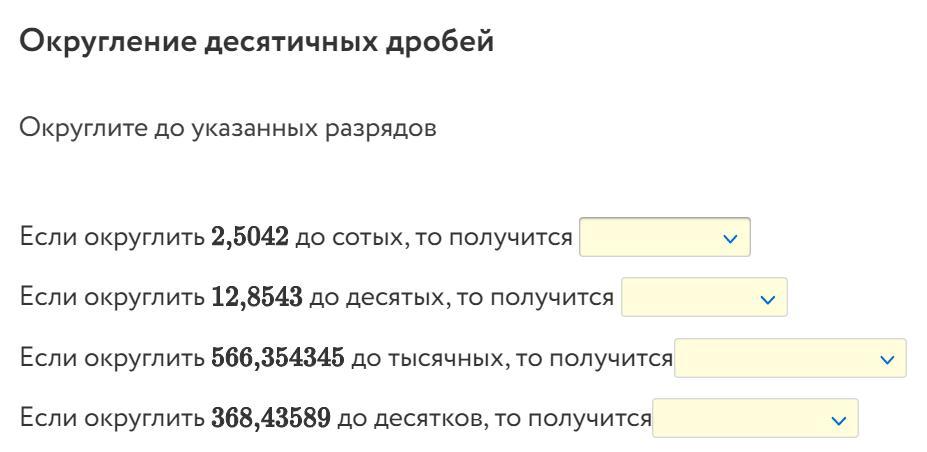
Task: Click the chevron arrow in the десятков answer box
Action: tap(838, 418)
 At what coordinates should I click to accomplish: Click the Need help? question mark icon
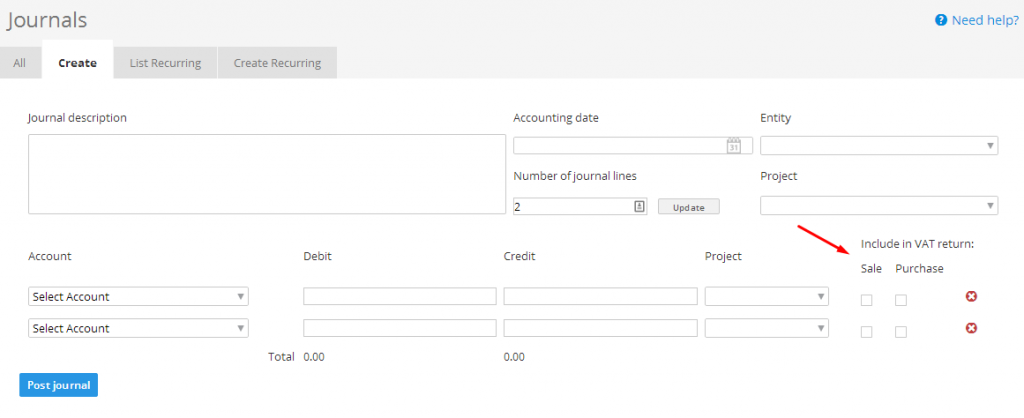click(x=941, y=20)
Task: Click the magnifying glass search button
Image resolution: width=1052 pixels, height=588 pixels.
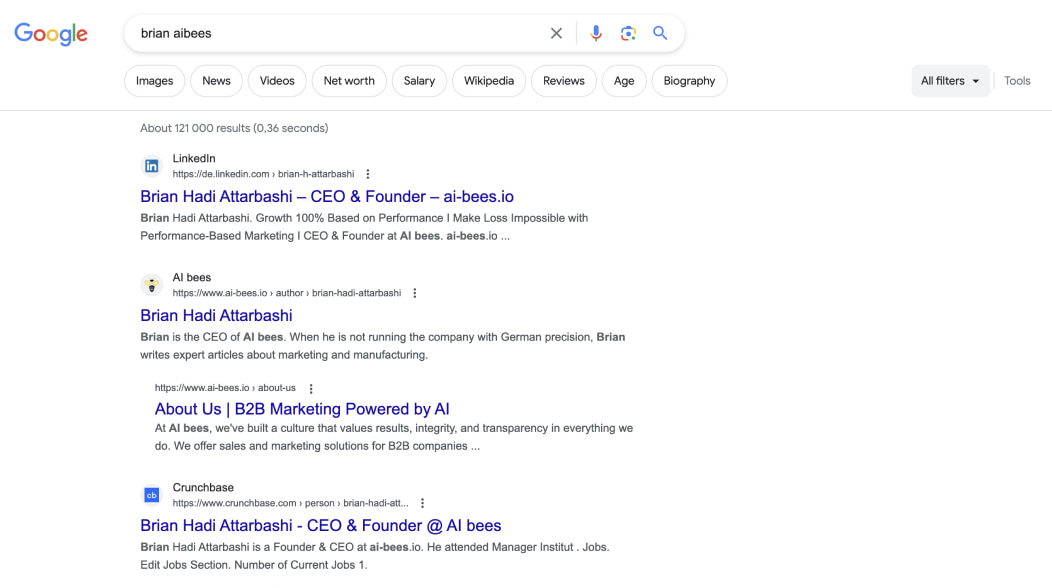Action: click(x=660, y=33)
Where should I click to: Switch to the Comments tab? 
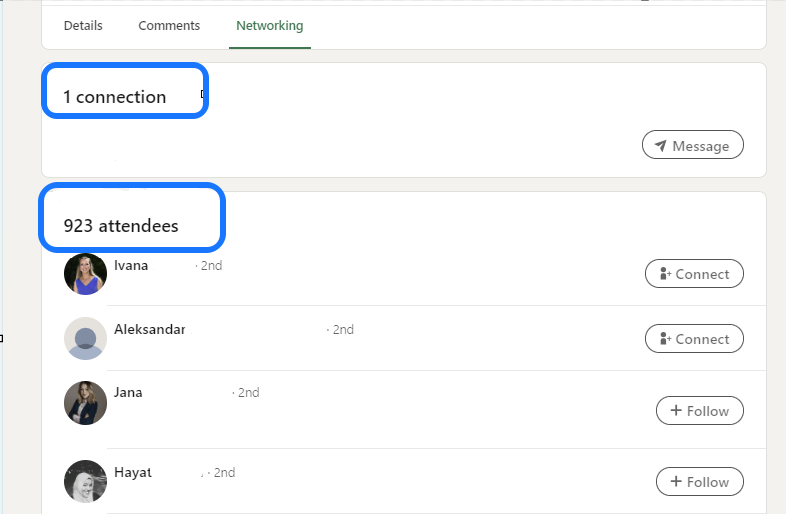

- - - - -

- _Work request_
Copy the final stretch of lines, starting at the one that holds "Image resolution: width=1052" and ending at the last line of the data, exactly; omit pictures.

- _The completed task_
Image resolution: width=1052 pixels, height=588 pixels.
Action: click(x=660, y=33)
Where should I click to: Switch to the Comments tab? 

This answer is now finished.